Transcribed word for word, the lines below from the one with "You are a computer-use agent. This" through the last line of the records form the answer; no picture is to be included.
═════ AVAILABLE DATA ═════
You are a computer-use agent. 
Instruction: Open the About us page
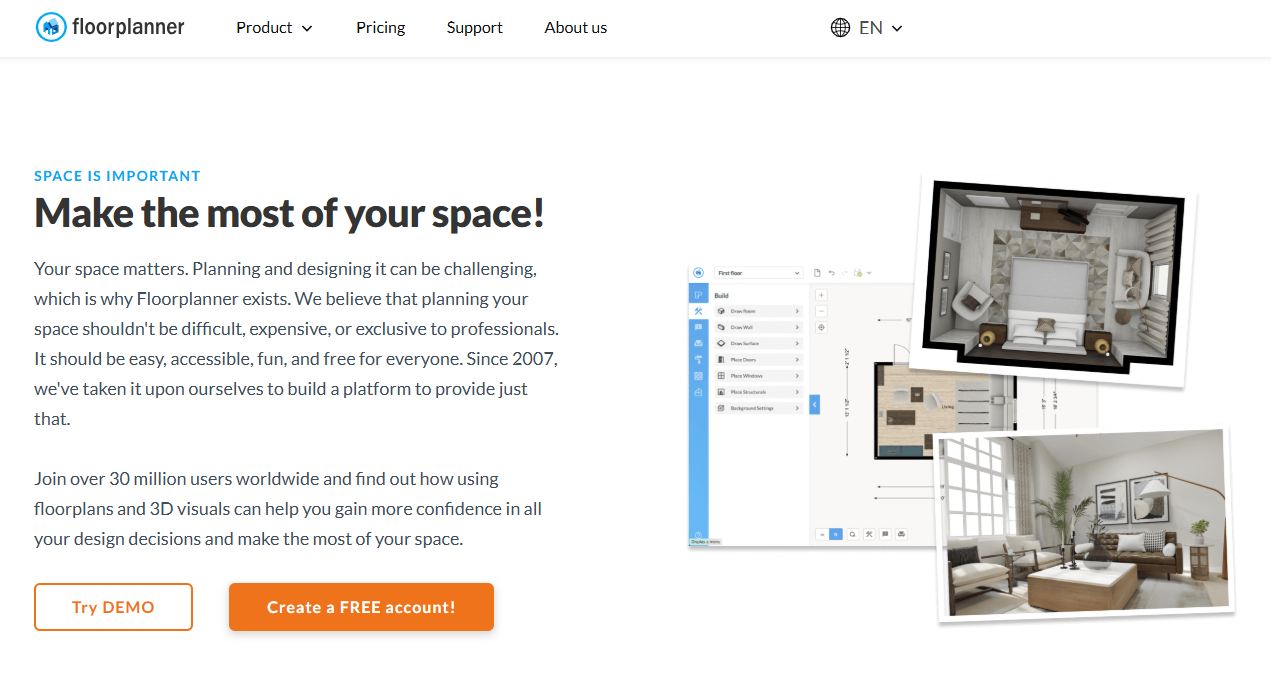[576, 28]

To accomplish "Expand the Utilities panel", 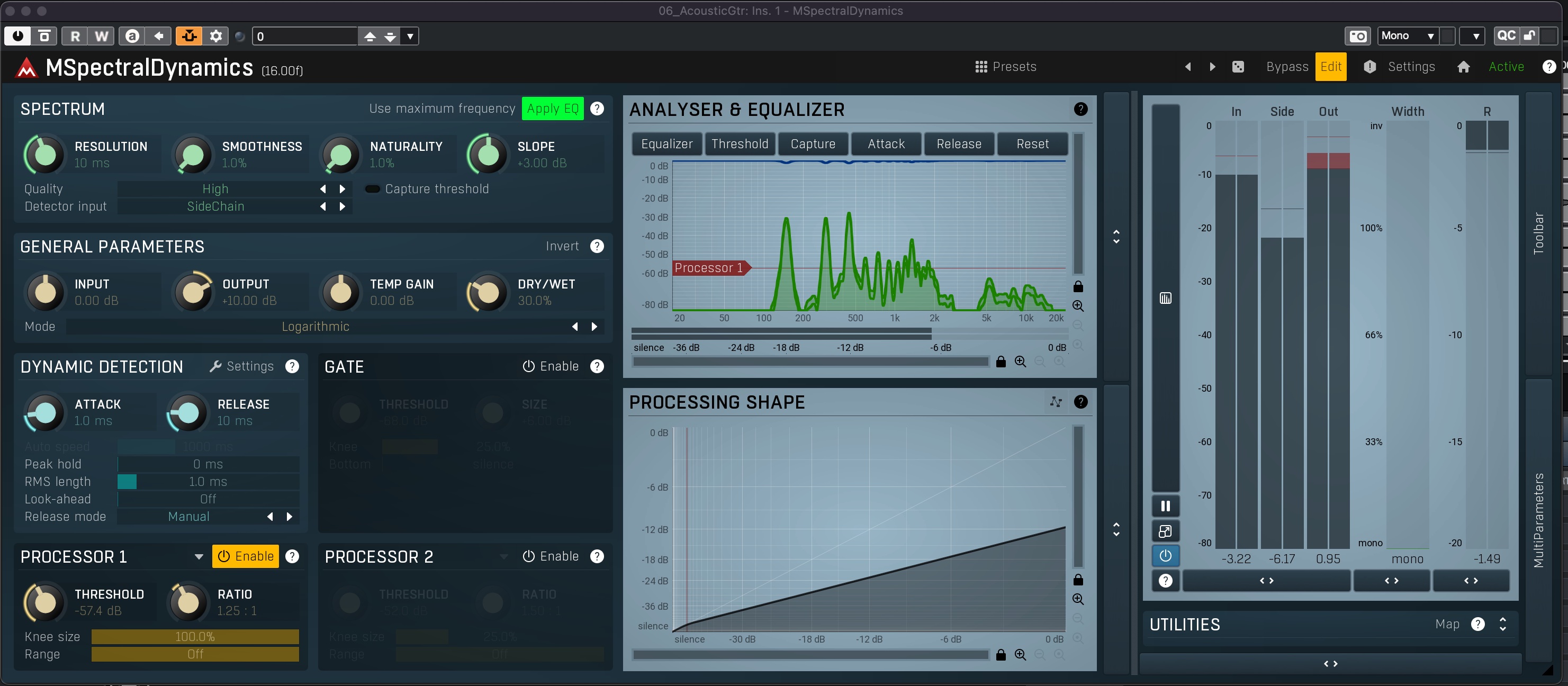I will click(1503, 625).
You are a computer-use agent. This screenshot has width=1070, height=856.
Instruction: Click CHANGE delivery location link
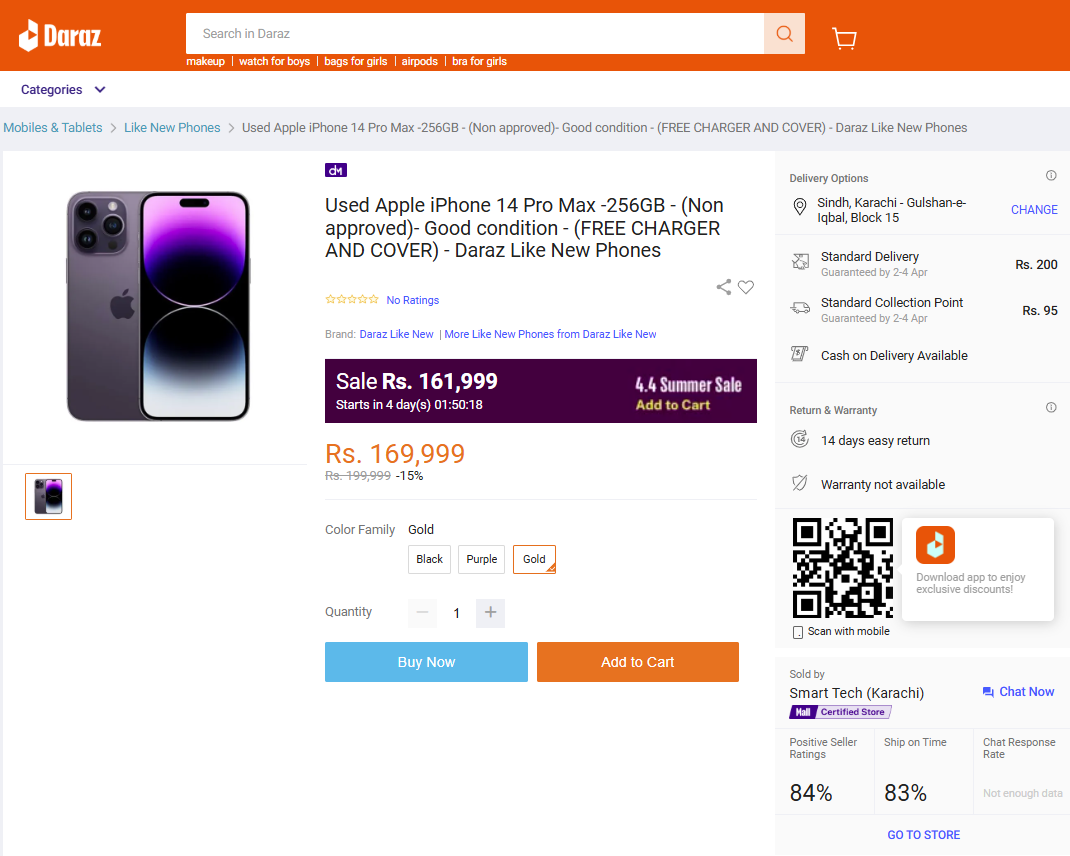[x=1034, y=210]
═════
* EXPECTED ANSWER *
You are a computer-use agent. This screenshot has width=1070, height=856.
Instruction: Click CHANGE delivery location link
[x=1034, y=210]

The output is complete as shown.